Desbordada representación

Las convicciones pueden conducir al aislamiento y el solipsismo. Y el pragmatismo, a la apertura y el realismo.

El sistema binominal fue establecido el 26 de mayo de 1989. Los dos grandes bloques dominantes fueron la Concertación y la Alianza, dando paso posteriormente a la Nueva Mayoría y Chile Vamos. En la práctica estos bloques se repartían la torta. Bajo ese sistema el poder de los partidos era grande. Existían los temidos tribunales supremos. Y las órdenes de partido eran generalmente acatadas. Había demasiado en juego. Y todo esto, por cierto, ayudaba a promover esa añorada política de los acuerdos.

Aunque este sistema entregó estabilidad política y fue importante para esos exitosos treinta años, también producía fenómenos curiosos e injustos. El debut del binominal quedó marcado. La elección de senadores de 1989 en la circunscripción de Santiago Poniente concentraba el mayor número de votantes. Por la Concertación iban los candidatos Andrés Zaldívar y Ricardo Lagos. Por la derecha —llamada entonces Democracia y Progreso— corrían Jaime Guzmán y Miguel Otero. Andrés Zaldívar obtuvo 408.227 votos, Ricardo Lagos 399.721, Jaime Guzmán 224.396 y Miguel Otero 199.856. Aunque Lagos obtuvo 175.325 votos más que Guzmán, fueron elegidos Andrés Zaldívar y Jaime Guzmán. Claramente se sacrificaba la representación.

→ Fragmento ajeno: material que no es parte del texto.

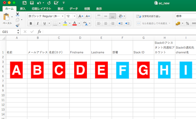Image resolution: width=196 pixels, height=119 pixels.
Task: Open the borders dropdown arrow
Action: [x=60, y=23]
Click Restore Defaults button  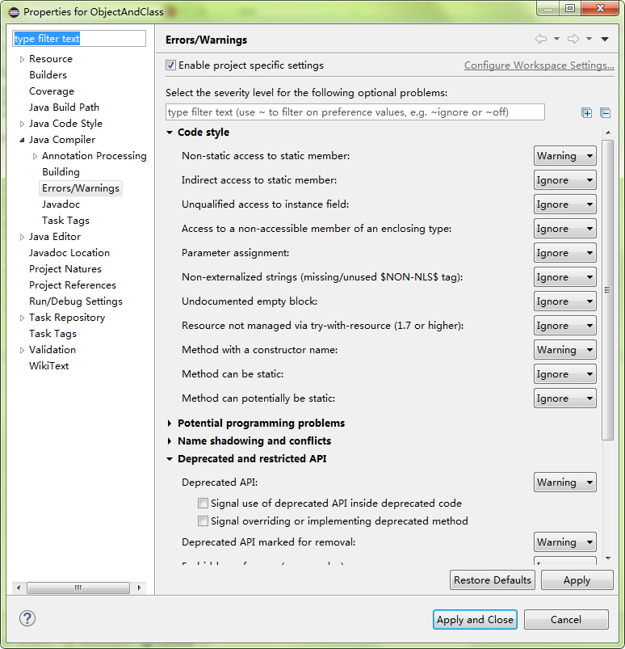[x=493, y=579]

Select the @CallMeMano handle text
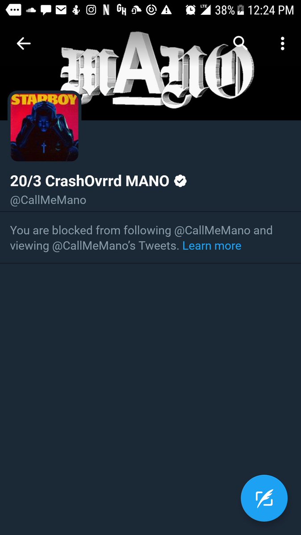[48, 200]
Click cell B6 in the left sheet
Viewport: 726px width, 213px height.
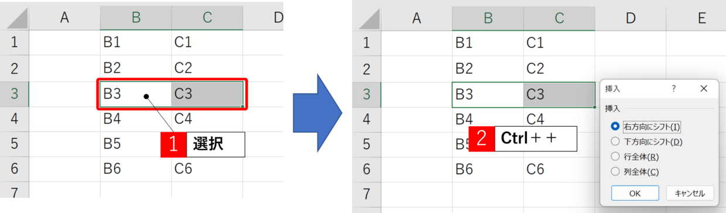136,169
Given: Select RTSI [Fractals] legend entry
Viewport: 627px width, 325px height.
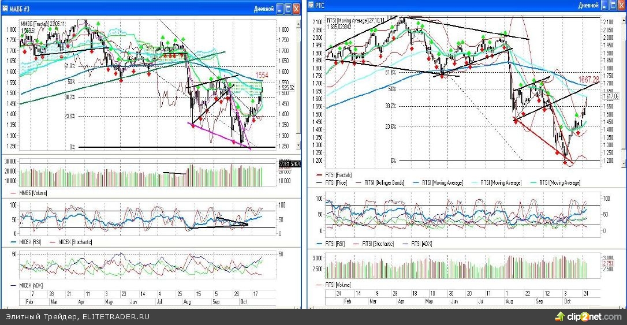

El sistema también incentivaba el acarreo. Figuras carismáticas arrastraban a compañeros de lista. Bastaba con apostar al doblaje. Aunque siempre había varias sorpresas en las elecciones, bajo el binominal los resultados tenían un halo de persistencia. Y con el tiempo esa estabilidad política derivó en cierta comodidad. Finalmente, y después de varias propuestas fallidas, se cambió nuestro sistema electoral. Fue el año 2015, bajo el segundo gobierno de Michelle Bachelet.

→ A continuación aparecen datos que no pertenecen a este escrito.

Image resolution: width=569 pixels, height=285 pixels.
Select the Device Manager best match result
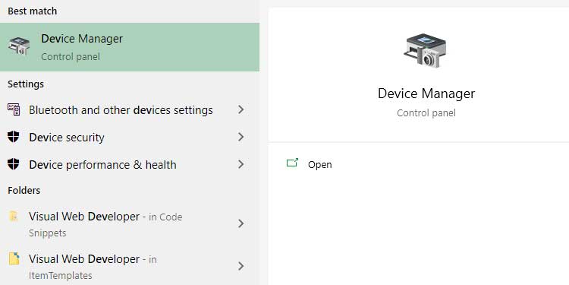(130, 47)
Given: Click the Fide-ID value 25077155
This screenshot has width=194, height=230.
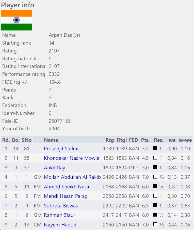Looking at the screenshot, I should pos(60,121).
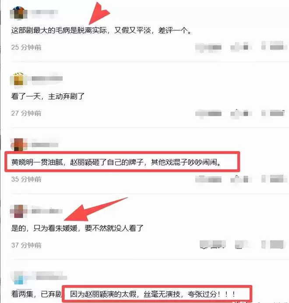The image size is (289, 303).
Task: Reply to the comment posted 25 分钟前
Action: tap(208, 47)
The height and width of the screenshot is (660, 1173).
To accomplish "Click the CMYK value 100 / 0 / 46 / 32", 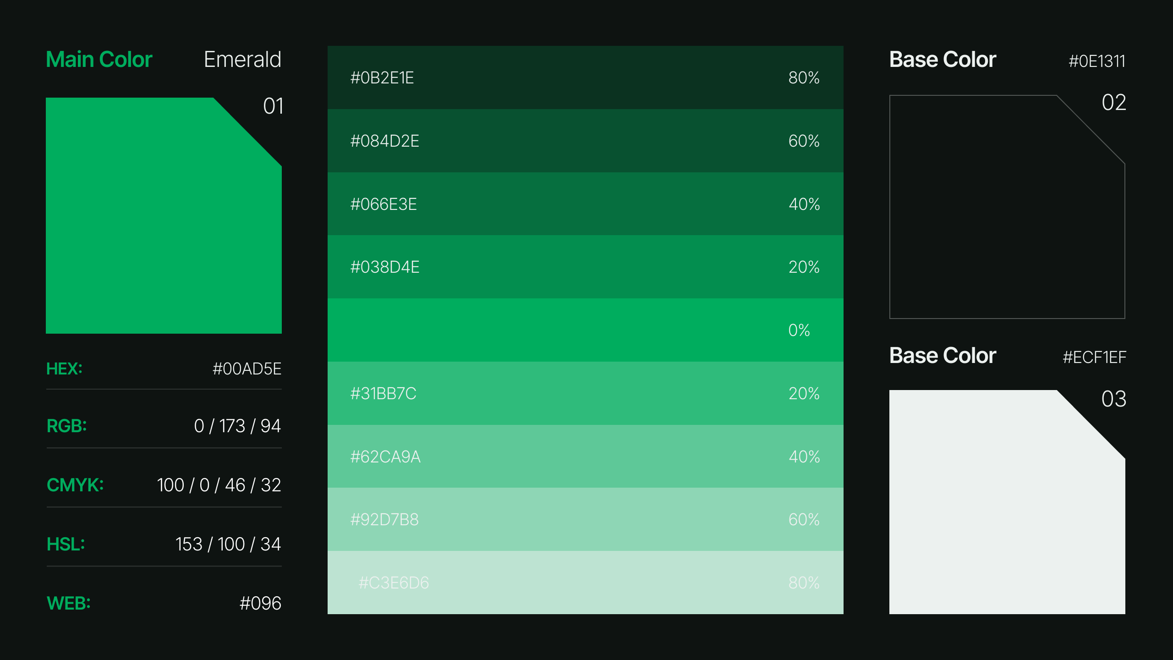I will coord(219,485).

Al anunciar el fin del binominal el 2015, Bachelet aseguró: “Estamos devolviendo el poder a los ciudadanos”. También destacó que “tras 25 años quitamos el cerrojo que distorsionaba la voluntad y la participación de las personas”. Pero como en Chile adoramos el vértigo pendular, nos fuimos rápidamente al otro extremo. Se rompió el cerrojo. Se abrió la compuerta. Cambiamos la estabilidad por una representación desbordada.

En ese entonces algunos académicos e intelectuales auguraron y advirtieron que el nuevo sistema electoral conduciría a la fragmentación de la política, debilitando a los partidos tradicionales y atomizando la representación. Se usaba como referencia lo que había sucedido con Brasil. En Chile todo cambió muy rápido a partir de las últimas elecciones parlamentarias (2017 y 2021). Ahora tenemos mucha representación, pero poca estabilidad. Basta notar la proliferación de nuevos partidos.

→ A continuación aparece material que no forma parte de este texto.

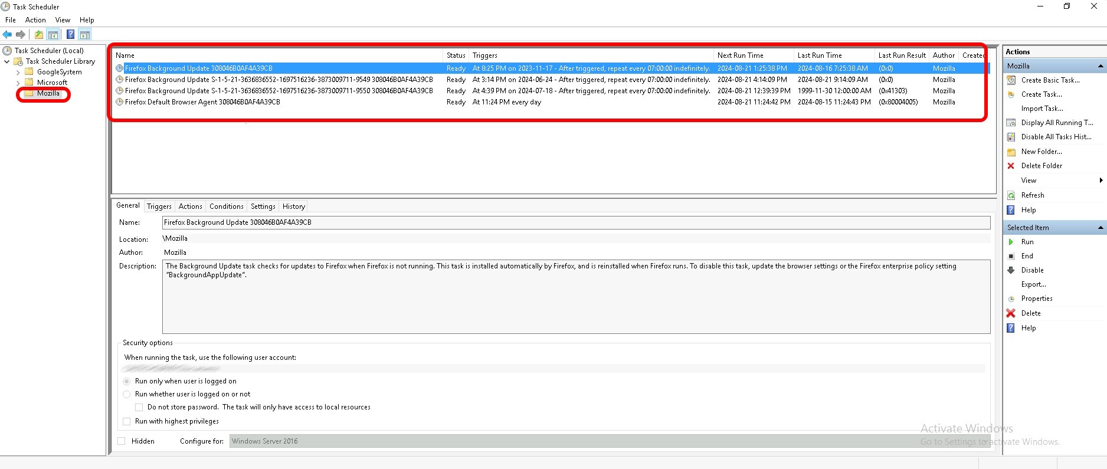Check Run with highest privileges

pyautogui.click(x=127, y=421)
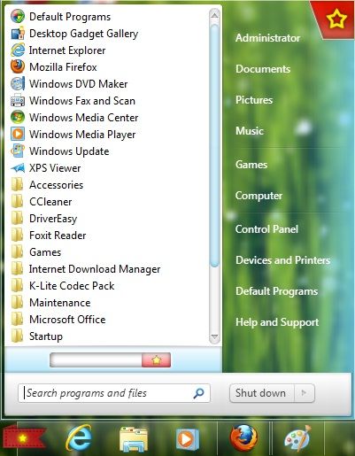Launch Windows Fax and Scan
This screenshot has width=355, height=456.
tap(73, 101)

Este fenómeno, como ya lo han advertido varios analistas, es preocupante. Tenemos 22 partidos en el Congreso. Y aunque es loable y deseable que el centro busque sus merecidos espacios de representación —“Amarillos” y “Demócratas” están en la fila del Servel—, el número de partidos sigue creciendo. Pareciera, como diría un matemático, que el promedio de partidos per cápita tiende a uno. En fin, como si fuera otra ironía del basureado neoliberalismo, el individualismo parece ser hoy más poderoso que los partidos.

En términos electorales, no existe un sistema óptimo y cada país tiene sus peculiaridades. Sabemos que los partidos políticos son fundamentales para la democracia representativa. Y en un sistema presidencialista como el nuestro, los partidos deben fortalecerse y no diluirse, empoderarse y no debilitarse. Al final la democracia representativa descansa en la representación, pero también en esa estabilidad que permitela gobernabilidad. El binominal contribuía a esto último. El actual sistema, en cambio, es un caldo de cultivo para divisiones, facciones o esos colectivos que nos recuerdan el fracaso de la Convención. Es el momento para repensar nuestro sistema electoral.